#### Exercise description:
In the passage below about d-Matrix's funding round, copy the part that begins at the words "About a year" and stops after "million in funding.", swapping "fundraising efforts" for "fundraising campaign".

#### Text provided:

Artificial intelligence chip startup d-Matrix on Wednesday raised $110 million in a Series B funding round. This investment came at a time when many chip companies were struggling to raise cash. Nvidia’s dominant position in the AI chip market due to a powerful combination of hardware and software has scared off potential investors in some startups. As a vendor specializing in generative AI computing for data centers, d-Matrix plans to use the funding to commercialize its digital-in-memory compute, chipset-based inference compute platform Corsair, according to the company.
The Series B funding round was led by the Singapore-based Temasek and included the Palo Alto, California venture firm Playground Global and Microsoft. “This is capital that understands what it takes to build a semiconductor business,” CEO Sid Sheth told Reuters. “They’ve done it in the past. This is capital that can stay with us for the long term.”
About a year ago, the Santa Clara-based company initiated its fundraising efforts, according to Sheth. While the company did not disclose its current valuation, it has previously secured $44 million in funding.

#### Listed entries:
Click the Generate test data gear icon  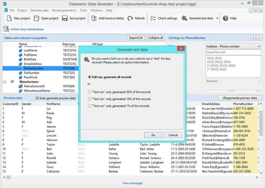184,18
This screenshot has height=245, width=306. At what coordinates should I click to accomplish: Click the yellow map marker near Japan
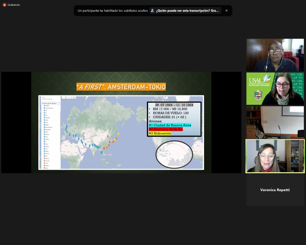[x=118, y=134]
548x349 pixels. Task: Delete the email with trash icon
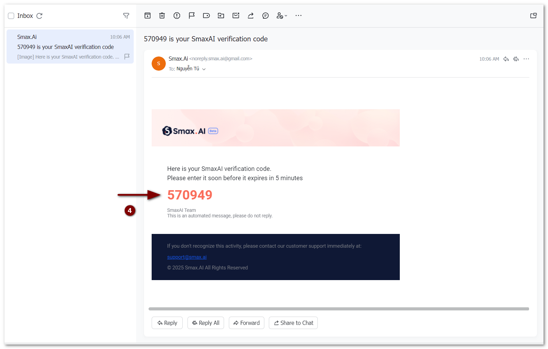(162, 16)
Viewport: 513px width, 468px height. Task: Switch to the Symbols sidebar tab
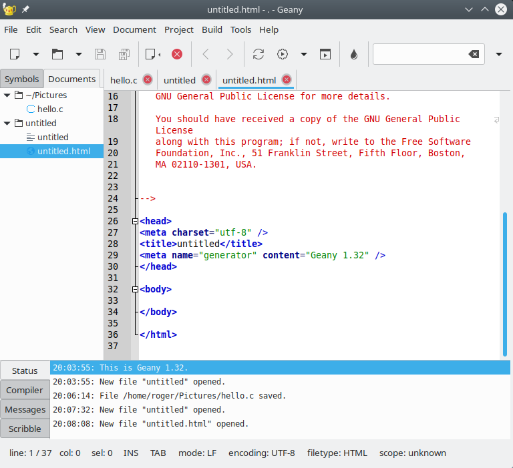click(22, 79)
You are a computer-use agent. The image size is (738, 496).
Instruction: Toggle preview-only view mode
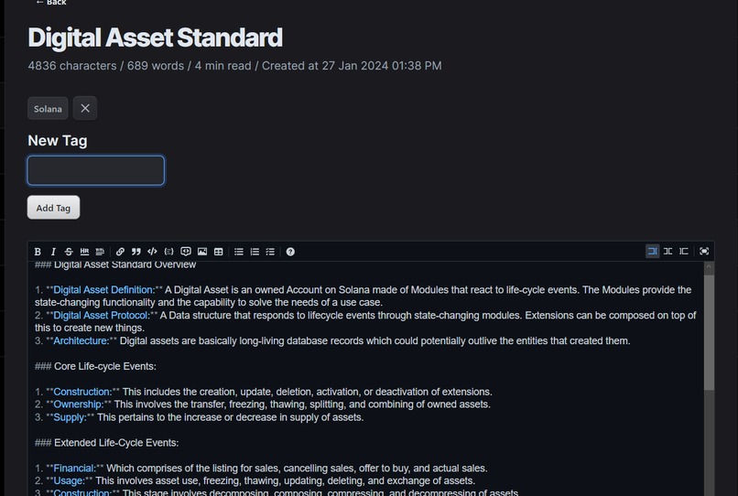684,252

--

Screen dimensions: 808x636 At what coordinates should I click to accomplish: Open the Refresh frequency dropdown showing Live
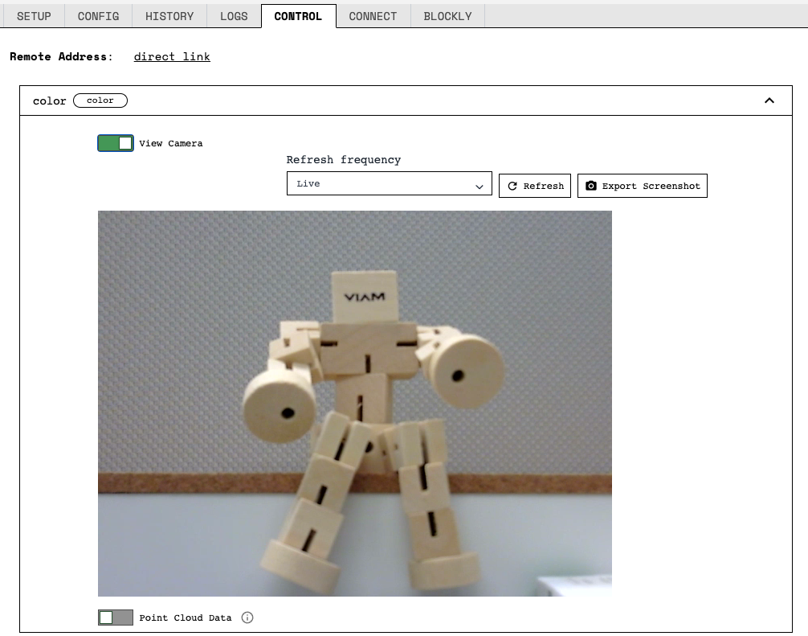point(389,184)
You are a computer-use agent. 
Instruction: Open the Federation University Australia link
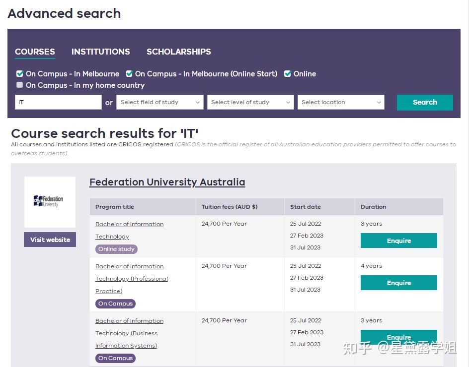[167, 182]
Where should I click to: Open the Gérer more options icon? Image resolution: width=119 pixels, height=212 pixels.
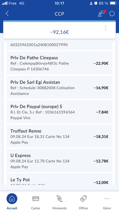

==

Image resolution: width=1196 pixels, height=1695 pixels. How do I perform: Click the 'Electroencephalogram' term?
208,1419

#### Solution for this exercise:
About a year ago, the Santa Clara-based company initiated its fundraising campaign, according to Sheth. While the company did not disclose its current valuation, it has previously secured $44 million in funding.